"Hier in Texas kun je haast niet meer ademhalen," zei de vader van Billy. "Er komen te veel mensen hier naar toe. Zie je wel, daar is al weer een nieuweling bezig zijn huisje te bouwen." De moeder van Billy keek om. Ja werkelijk, daar ginds aan de overkant van de rivier verhief zich een dak uit het hoge gras.
Er woonden destijds nog niet zoveel mensen in Texas en de immigranten, die naar het westen waren getrokken en zich aan de eenzaamheid hadden aangepast, hadden het niet graag dat een nieuweling het hoge prairiegras vertrapte, dat zo ver de blik reikte golfde in de wind.
"We kunnen hier maar beter wegtrekken," zei de vader van Billy zonder zich lang te bedenken. En ze laadden hun hebben en houden in een huifkar, spanden vier ossen voor de wagen en aanvaardden de tocht door de prairie, naar het westen.
Nadat ze de Coyote Rivier, de rivier van de prairiewolf, waren overgestoken, begon de huifkar te schommelen en kleine Billy viel eruit.
Niemand die het merkte. Pas een maand later kwam moeder tot de ontdekking, dat een van haar veertien kinderen weg was. Maar toen waren ze al een heel eind verder en vader was niet bereid terug te gaan.
"Billy is vast wel door iemand gevonden," zei hij.
Billy was tussen de struiken gerold, waar hij gevonden werd door een voorbijkomende coyote. De prairiewolf besnuffelde hem en omdat Billy net zo erbarmelijk huilde als een coyote-welp, nam het dier het kindje in zijn bek, bracht het tussen zijn tanden naar zijn hol en legde het naast zijn welpen.

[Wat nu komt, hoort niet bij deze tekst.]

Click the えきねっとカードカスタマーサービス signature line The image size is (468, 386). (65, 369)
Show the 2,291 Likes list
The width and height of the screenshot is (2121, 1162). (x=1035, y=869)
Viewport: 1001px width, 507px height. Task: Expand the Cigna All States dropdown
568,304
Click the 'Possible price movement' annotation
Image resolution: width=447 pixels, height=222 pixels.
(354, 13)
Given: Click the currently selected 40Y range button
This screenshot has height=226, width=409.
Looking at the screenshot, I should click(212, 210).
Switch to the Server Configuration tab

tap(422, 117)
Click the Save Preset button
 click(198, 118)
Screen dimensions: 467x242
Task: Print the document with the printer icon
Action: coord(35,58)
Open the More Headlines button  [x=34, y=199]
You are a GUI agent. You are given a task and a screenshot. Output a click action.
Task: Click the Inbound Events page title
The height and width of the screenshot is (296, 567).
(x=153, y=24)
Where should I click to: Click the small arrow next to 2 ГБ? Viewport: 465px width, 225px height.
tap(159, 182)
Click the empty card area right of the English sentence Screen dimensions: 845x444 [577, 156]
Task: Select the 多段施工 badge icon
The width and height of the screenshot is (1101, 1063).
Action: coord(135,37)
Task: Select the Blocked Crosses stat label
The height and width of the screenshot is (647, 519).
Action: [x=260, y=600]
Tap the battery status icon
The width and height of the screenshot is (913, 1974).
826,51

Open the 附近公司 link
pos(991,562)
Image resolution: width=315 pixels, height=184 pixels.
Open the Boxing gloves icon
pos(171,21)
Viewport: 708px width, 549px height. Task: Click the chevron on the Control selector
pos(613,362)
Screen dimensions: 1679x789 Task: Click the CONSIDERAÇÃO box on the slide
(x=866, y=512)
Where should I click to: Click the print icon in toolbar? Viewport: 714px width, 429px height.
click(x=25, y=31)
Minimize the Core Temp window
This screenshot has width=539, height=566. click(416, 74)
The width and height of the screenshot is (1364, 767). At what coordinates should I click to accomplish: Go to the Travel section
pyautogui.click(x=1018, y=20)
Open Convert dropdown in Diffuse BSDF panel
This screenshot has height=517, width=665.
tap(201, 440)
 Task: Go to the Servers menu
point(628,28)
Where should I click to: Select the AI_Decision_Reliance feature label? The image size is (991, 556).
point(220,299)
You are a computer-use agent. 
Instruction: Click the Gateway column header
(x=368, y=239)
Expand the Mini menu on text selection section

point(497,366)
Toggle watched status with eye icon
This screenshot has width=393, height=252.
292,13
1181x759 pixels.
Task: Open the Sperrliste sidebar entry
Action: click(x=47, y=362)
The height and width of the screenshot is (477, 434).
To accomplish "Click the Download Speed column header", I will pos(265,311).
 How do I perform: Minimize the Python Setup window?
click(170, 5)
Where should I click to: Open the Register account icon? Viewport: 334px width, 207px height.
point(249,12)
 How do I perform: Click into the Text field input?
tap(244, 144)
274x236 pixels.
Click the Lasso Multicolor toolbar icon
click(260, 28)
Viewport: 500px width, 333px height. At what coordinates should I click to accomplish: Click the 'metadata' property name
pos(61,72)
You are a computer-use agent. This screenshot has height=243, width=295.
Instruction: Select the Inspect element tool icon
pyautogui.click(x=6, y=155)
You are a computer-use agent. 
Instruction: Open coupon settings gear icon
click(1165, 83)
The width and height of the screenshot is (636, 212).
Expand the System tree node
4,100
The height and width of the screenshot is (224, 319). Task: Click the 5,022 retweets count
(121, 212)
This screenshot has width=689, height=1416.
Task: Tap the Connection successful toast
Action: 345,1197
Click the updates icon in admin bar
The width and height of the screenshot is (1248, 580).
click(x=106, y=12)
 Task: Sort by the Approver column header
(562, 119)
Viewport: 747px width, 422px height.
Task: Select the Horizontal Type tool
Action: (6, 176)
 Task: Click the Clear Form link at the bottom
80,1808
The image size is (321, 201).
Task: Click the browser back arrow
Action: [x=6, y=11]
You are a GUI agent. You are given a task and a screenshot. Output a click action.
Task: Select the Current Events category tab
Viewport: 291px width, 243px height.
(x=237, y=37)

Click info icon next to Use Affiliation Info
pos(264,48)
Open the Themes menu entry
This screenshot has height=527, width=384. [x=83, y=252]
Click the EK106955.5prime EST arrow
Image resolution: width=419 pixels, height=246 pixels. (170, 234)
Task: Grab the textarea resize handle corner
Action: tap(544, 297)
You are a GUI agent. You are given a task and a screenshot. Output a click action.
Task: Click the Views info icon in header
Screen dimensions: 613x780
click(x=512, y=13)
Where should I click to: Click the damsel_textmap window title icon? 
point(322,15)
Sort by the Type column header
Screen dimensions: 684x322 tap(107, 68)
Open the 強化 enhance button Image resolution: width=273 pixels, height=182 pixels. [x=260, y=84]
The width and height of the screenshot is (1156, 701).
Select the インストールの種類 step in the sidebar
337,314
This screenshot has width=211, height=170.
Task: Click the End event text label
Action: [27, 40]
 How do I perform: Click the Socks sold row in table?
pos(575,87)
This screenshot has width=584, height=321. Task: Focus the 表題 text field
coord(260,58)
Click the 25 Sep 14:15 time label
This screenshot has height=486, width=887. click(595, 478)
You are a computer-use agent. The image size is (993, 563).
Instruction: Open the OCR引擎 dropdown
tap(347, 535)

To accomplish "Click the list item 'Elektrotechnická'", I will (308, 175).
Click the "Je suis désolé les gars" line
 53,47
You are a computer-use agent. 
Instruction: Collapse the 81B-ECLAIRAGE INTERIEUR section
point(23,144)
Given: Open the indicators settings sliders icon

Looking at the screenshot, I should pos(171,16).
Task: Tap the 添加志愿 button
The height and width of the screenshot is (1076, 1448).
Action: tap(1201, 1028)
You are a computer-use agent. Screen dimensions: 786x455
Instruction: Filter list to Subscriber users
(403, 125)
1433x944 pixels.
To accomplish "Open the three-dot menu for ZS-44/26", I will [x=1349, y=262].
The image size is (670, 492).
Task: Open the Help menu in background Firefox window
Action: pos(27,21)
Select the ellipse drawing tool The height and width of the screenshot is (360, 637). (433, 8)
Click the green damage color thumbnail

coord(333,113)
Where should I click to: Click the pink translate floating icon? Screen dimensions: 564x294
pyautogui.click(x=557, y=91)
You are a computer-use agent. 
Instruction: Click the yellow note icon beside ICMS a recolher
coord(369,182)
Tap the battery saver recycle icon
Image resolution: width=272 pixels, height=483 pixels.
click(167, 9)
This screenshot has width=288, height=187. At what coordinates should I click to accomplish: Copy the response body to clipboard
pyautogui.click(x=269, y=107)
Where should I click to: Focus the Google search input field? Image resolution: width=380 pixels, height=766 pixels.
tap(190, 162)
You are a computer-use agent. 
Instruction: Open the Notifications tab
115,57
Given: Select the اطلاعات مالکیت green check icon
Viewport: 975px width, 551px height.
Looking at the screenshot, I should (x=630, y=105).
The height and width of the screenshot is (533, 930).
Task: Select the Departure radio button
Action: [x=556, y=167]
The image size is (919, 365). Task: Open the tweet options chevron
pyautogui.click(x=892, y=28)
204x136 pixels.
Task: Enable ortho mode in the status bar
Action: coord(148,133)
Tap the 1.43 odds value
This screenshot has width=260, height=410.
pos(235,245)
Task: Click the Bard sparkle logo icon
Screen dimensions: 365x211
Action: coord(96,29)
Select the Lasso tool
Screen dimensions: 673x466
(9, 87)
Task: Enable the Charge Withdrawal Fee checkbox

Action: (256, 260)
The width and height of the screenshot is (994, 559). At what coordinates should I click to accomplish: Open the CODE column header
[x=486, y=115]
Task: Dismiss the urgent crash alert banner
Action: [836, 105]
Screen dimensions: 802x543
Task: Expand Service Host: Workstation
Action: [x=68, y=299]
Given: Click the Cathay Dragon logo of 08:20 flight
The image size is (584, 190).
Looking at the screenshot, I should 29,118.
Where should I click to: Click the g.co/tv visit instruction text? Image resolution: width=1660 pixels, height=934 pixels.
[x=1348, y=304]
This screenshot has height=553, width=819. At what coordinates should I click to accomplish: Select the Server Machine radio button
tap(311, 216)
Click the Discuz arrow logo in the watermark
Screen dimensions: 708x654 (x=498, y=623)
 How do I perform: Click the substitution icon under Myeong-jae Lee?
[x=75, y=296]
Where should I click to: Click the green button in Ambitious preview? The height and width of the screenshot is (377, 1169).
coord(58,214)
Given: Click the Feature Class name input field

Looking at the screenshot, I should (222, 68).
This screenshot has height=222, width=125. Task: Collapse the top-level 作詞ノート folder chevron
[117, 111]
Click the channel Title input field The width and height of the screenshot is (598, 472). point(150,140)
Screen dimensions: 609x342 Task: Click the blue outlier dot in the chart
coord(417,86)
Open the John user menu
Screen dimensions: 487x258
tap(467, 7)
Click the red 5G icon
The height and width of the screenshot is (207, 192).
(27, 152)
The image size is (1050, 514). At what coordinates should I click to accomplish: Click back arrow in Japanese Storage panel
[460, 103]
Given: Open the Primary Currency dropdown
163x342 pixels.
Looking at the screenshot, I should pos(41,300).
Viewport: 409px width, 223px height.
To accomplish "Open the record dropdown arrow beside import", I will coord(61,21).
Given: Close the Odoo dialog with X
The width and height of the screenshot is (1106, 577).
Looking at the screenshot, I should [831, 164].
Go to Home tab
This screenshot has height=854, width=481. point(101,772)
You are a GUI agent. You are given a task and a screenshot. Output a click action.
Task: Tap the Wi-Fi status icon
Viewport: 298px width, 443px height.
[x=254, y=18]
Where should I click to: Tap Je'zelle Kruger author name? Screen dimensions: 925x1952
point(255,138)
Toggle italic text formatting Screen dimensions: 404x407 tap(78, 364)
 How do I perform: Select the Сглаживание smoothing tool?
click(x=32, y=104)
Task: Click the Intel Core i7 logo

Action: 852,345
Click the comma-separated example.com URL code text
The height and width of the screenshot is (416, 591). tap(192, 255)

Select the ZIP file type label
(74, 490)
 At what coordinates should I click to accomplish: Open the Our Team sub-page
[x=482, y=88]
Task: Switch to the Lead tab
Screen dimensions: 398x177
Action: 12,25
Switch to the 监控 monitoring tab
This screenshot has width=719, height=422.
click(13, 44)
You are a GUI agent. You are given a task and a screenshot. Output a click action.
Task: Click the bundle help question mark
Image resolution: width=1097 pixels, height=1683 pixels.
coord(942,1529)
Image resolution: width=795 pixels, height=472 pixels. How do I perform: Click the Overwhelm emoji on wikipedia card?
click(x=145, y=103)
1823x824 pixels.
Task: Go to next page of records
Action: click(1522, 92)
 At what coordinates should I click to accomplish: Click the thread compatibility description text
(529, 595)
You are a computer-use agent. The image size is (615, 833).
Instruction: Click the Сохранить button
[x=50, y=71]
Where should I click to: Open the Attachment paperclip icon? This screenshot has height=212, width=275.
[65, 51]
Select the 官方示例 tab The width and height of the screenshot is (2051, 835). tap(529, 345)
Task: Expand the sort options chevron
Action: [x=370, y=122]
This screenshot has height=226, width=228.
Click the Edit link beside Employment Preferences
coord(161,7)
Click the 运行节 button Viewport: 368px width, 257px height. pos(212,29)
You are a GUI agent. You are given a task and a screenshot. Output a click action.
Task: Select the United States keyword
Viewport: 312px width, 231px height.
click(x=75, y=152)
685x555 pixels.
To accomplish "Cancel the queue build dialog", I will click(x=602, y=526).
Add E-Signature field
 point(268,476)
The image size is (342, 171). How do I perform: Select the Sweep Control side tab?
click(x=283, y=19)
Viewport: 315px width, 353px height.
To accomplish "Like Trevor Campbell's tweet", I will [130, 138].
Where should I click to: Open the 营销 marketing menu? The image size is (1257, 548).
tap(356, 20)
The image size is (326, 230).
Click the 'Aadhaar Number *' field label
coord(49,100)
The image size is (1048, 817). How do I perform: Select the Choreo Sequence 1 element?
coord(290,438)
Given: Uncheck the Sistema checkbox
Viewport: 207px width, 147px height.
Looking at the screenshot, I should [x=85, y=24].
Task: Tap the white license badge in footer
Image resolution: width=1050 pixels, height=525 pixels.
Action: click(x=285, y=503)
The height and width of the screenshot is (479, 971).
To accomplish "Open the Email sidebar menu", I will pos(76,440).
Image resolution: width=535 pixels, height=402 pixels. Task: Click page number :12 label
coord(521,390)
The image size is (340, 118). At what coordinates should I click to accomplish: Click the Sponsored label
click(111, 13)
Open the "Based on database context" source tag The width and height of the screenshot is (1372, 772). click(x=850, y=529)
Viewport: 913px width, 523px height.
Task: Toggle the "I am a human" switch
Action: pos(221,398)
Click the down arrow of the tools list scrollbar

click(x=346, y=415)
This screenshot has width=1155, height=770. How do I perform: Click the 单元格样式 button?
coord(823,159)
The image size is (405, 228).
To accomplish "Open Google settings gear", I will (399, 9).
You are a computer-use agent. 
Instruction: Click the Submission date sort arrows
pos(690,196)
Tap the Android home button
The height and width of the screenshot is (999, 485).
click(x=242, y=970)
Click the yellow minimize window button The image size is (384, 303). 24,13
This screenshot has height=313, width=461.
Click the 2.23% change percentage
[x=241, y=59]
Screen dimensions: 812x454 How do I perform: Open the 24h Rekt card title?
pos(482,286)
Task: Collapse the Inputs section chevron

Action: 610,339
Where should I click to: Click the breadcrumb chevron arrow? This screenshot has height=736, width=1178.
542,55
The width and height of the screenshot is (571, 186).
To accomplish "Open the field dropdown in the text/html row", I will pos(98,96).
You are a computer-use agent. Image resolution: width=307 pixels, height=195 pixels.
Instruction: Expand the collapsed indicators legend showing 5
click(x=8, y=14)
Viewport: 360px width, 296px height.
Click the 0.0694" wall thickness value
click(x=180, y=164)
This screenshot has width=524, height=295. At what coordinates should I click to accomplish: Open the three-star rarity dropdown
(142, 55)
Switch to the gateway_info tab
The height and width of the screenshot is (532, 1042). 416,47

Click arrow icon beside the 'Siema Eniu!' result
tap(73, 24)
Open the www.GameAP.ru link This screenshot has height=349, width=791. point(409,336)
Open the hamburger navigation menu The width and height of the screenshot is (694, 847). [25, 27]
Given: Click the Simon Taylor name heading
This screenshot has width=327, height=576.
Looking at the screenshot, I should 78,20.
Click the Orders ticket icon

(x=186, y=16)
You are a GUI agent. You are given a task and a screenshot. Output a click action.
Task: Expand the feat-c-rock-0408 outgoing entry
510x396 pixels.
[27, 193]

Billy had het naar zijn zin in het hol van de coyotes. Hij speelde met de welpen, vocht met ze om een afgeknaagd konijnebotje en at wat de coyote-ouders op de prairie buitmaakten. Hij kwam niets te kort. Hij kroop en liep als de welpen op vier benen en smakte bij het eten en blafte en jankte net als zij.
Op een dag dwaalde een koe af tot dicht bij de Coyote Rivier en er verscheen een cowboy, die het dier zocht.
Bij de rivier was Billy in gevecht met twee grijze beren. Een ervan doodde hij met een enkele vuistslag, de ander vluchtte. Billy begon zich hongerig te goed te doen aan het berenvlees. Zodra de coyotewelpen de cowboy in het oog kregen, vluchtten ze hals over kop het hol in. Billy evenwel bleef op de oever zitten, schrokte berenvlees naar binnen en trok zich nergens wat van aan.
De cowboy vroeg verbluft: "Waarom woon jij bij de coyotes? Waarom loop je naakt op handen en voeten rond? En waarom eet je rauw berenvlees?"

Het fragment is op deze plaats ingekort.